Diyi Yang

Diyi Yang headshot

Stanford University

My research goal is to better understand human communication in social context and build socially aware language technologies to support human-human and human-computer interaction. Related to AI-CARING, I am excited to build interactive LLM-empowered feedback systems to help caregivers learn support provision skills. Generative models like GPT3 perform really well out of the box but are not suited for empathic conversations especially for the specific MCI context with caregiving and social support exchange. Through our project, we aim at building a training conversational agent to help caregivers frame supportive, reflective, and more helpful responses to support seekers. More importantly, we are interested in deploying this type of system with caregivers to demonstrate the effectiveness of our training system, and understand its broad implication in eventually supporting MCI members.

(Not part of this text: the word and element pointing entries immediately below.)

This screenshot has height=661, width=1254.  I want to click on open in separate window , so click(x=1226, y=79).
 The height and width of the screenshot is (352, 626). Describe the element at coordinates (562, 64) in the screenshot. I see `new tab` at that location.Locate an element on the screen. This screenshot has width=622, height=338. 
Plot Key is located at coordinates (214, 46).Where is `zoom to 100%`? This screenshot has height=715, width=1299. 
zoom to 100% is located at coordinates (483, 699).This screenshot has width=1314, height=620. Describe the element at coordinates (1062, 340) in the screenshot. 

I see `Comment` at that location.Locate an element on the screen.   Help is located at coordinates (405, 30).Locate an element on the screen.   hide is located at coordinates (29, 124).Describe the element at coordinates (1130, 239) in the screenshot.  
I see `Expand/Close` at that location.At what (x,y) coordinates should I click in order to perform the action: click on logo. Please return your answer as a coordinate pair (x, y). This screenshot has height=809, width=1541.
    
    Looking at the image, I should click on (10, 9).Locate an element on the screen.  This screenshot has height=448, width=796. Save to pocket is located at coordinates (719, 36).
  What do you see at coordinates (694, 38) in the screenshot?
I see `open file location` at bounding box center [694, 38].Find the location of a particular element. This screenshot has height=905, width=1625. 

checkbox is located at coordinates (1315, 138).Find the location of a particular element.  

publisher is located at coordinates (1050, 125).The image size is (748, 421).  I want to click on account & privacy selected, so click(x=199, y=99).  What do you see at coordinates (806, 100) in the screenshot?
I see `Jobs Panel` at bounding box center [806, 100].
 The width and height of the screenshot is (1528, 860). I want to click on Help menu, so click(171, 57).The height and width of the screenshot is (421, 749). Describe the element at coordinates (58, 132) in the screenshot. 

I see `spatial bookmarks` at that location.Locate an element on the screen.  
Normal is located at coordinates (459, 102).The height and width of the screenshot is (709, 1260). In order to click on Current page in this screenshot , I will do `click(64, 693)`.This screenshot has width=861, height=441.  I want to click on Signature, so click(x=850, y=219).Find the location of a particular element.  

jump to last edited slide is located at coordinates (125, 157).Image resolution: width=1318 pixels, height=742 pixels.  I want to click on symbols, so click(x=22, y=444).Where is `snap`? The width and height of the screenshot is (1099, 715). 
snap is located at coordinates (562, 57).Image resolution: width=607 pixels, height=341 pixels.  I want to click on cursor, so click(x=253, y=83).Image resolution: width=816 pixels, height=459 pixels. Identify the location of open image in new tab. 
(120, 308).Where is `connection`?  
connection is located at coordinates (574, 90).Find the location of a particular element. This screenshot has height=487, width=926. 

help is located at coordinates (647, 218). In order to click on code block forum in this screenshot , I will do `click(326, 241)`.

As an initial effort towards this goal, we currently look at online peer counseling platforms to see how we can build such tools to help counselors. Peer counselors are key to the success of online peer counseling platforms, but most of them often do not have systematic ways to receive guidelines or supervision. We have developed the first version of a system called CARE: an interactive AI-based tool to empower peer counselors through automatic suggestion generation. During the practical training stage, CARE helps diagnose which specific counseling strategies are most suitable in the given context and provides tailored example responses as suggestions. Counselors can choose to select, modify, or ignore any suggestion before replying to the support seeker. Building upon the Motivational Interviewing framework, CARE utilizes large-scale counseling conversation data together with advanced natural language generation techniques to achieve these functionalities. We demonstrate the efficacy of CARE by performing both quantitative evaluations and qualitative user studies through simulated chats and semi-structured interviews. We also find that CARE especially helps novice counselors respond better in challenging situations. We're in the process of conducting large-scale evaluations to see how CARE can help caregivers in general.

This work holds great potential in facilitating more effective verbal communication between caregivers (support providers) and MCI members (support seekers). It would help support older adults especially in terms of NLP-based nudging techniques.